Is Dennis the Menace Scottish?

 

Where does Dennis the Menace come from? He was initially created by DC Thomson in Dundee. But later the character has appeared in animated films made in London. The UK Government advertised this with a picture of the animated version of Dennis saying it came from London. This was met with fury by various Scottish nationalists. One called it cultural appropriation.

But this is odd for a variety of reasons. Where does Winnie the Pooh come from? You could argue One Hundred Acre Wood, or wherever A.A. Milne was living or the place he based it on. You could argue that it was from London as it was first published by Methuen & Co. Ltd., but this would be a bit strange. We don’t normally think a book is from its place of publication or indeed from where it was written. This would have the unfortunate consequence of making lots of Scottish books English if they happened to be published by Penguin.



But let’s say we are thinking about an animated version of Winnie the Pooh produced by Disney in Hollywood. Would it be wrong to say that this version of the story came from somewhere in Los Angeles? No obviously not. It was animated there. The voices and the music would have been recorded there. Would anyone call a Disney Winnie the Pooh cultural appropriation? Well, if you did you would have to call the animated version of Snow White and the Seven Dwarfs and almost every other animated Disney film cultural appropriation too.

Even to think of an animated version of Dennis the Menace being truly described as being from London as cultural appropriation shows the oddness of SNP ideas about what it is to be Scottish. Cultural appropriation is the idea that it is wrong for white people to adopt aspects of an ethnic minority culture or dress. Thus, some black people might criticise white people for wearing dreadlocks or trying to imitate reggae. But no one thinks that it is cultural appropriation for someone from the north of Germany to wear Bavarian national dress. They are from the same race.

Until quite recently there was the idea that only people who could trace their ancestry to a particular clan were entitled to wear a kilt with that pattern. But now no one objects to Humza Yousaf wearing a kilt. Students from many countries will wear kilts at their graduation. No one will object if someone from London learns to play the bagpipes and plays them dressed in full highland regalia every day in Trafalgar Square.

The idea that being Scottish is open to everyone from any country and every race and that every symbol and cultural aspect of Scotland is equally open to them becomes senseless if English people can be guilty of cultural appropriation. It looks then as if Scottish culture can be adopted by anyone except England.

But what is on view here displays the contradiction inherent in Scottish nationalism.

Dennis the Menace may have been created in Dundee, but he is not obviously from Dundee. DC Thomson produced comics like the Broons and Oor Wullie where the characters were obviously from Scotland, but it wanted a wider audience for most of its comic characters, who are not obviously from anywhere.

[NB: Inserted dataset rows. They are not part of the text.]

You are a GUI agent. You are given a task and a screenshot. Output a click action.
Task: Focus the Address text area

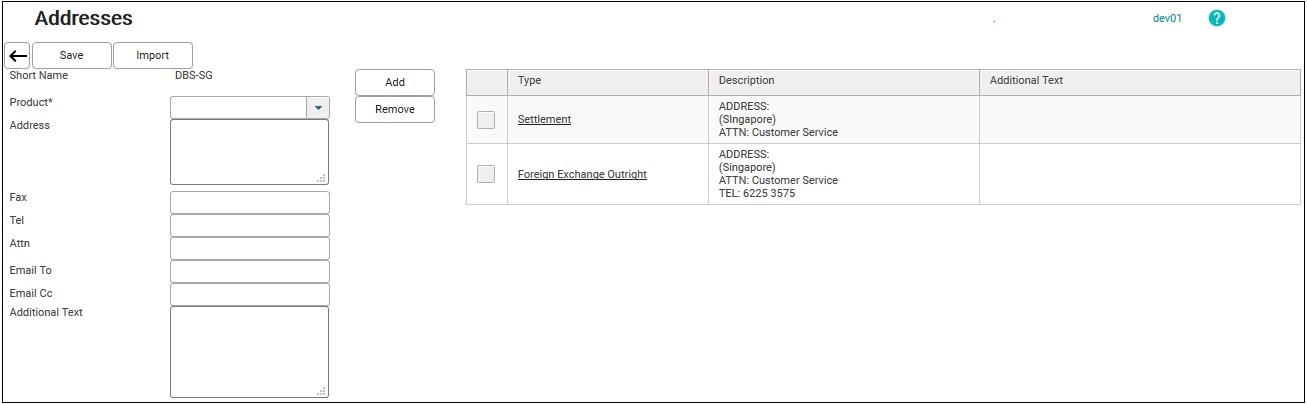(x=249, y=152)
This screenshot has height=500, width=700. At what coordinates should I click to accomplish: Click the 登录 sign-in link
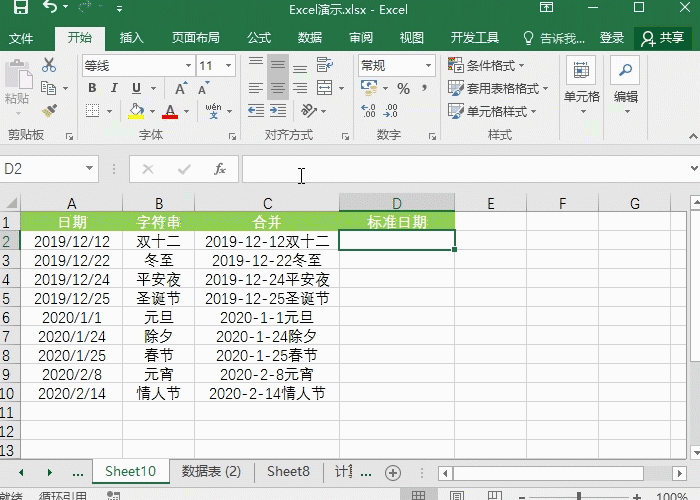click(x=612, y=38)
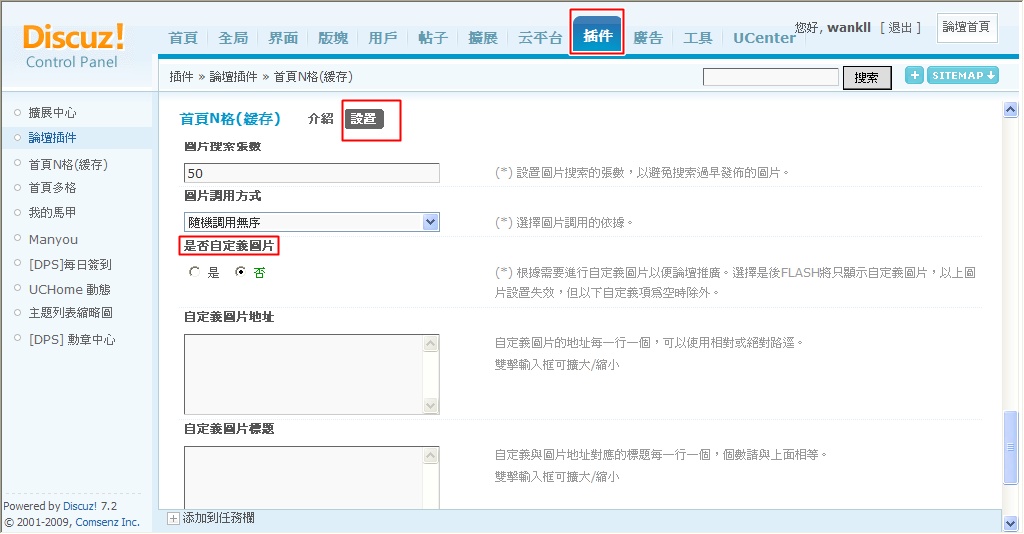This screenshot has height=534, width=1024.
Task: Click scroll-up arrow of main content scrollbar
Action: tap(1010, 110)
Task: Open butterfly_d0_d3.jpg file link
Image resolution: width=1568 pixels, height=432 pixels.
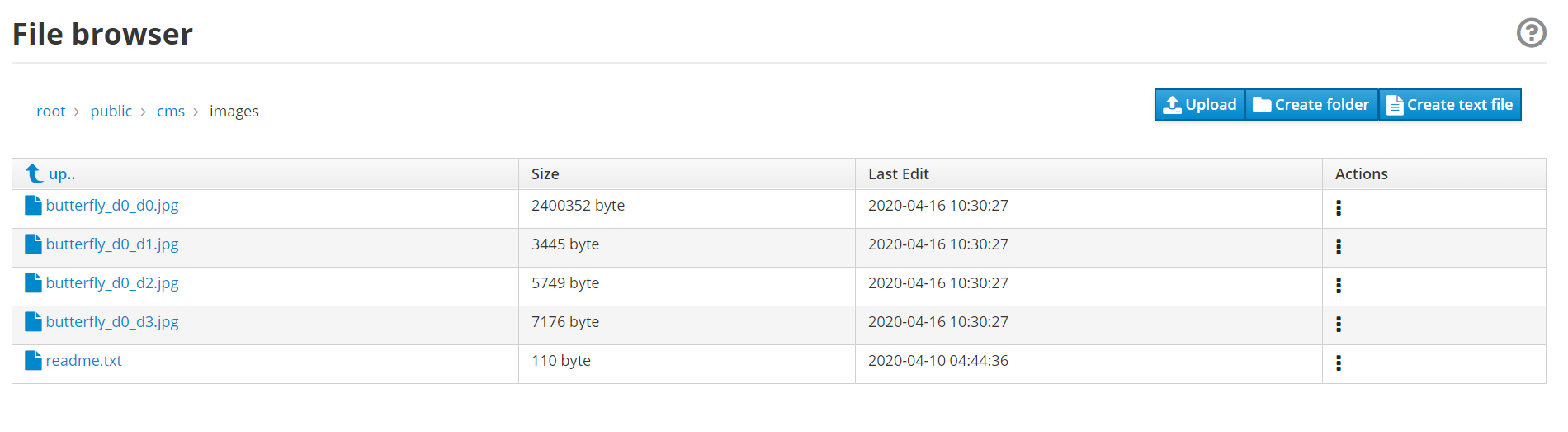Action: [112, 322]
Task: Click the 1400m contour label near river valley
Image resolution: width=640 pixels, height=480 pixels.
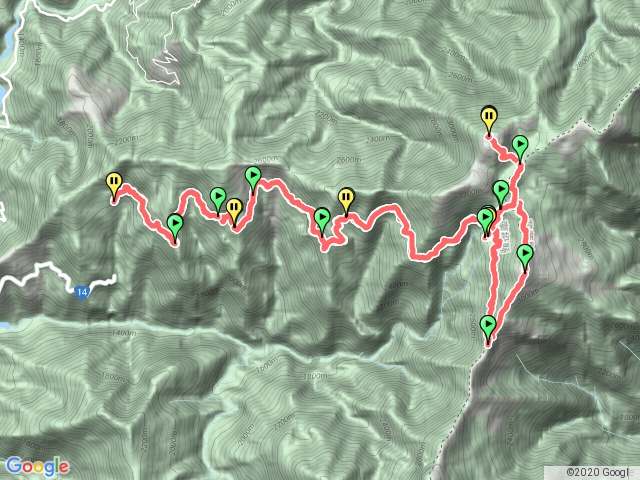Action: 123,333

If Dennis the Menace were from Dundee, he would speak like a Dundonian, but he doesn’t.

No one cares where Marvel comics were produced or argues that Superman and the Incredible Hulk are from New York because these comics were produced there. But Scottish nationalists are incredibly touchy and possessive about Scottishness while arguing that it is open to everyone.

What is it to be a Scot? The SNP thinks that anyone living in Scotland is a Scot. It isn’t necessary to be born in Scotland. It isn’t necessary to have any Scottish ancestors. It isn’t even necessary to speak English, Scots or Gaelic. It is perfectly possible for instance for a new Scot to live in Scotland and know nothing whatsoever about Scottish history, culture, language or indeed anything else.

If the SNP achieved independence it would like to increase immigration. Everyone who arrived in Scotland would be as Scottish as someone else who could trace his ancestry back to Bannockburn.

But the contradiction is this. Scottish nationalists are obsessed with the past and with Scottish culture. This is why they play bagpipes when they go on marches and why they wear Jacobite hats with white cockades and highland dress. It is also why they are obsessed with finding and emphasising anything that makes Scotland different from England. This includes a desperate search for a different language.

But the truth is that we don’t normally wear highland dress or play bagpipes. Almost all Scots speak English with an accent. Some of us sometimes add a few Scottish words. We are culturally almost identical to the other parts of the UK.

But why go to such extraordinary lengths to pretend that we are different if we are willing to accept people as equally Scottish just because they have recently arrived here. If what matters is that we wear kilts and play bagpipes and use words that are either Scottish or Gaelic, then how can this be reconciled with Scottishness applying equally to someone who speaks neither English, Scottish, nor Gaelic?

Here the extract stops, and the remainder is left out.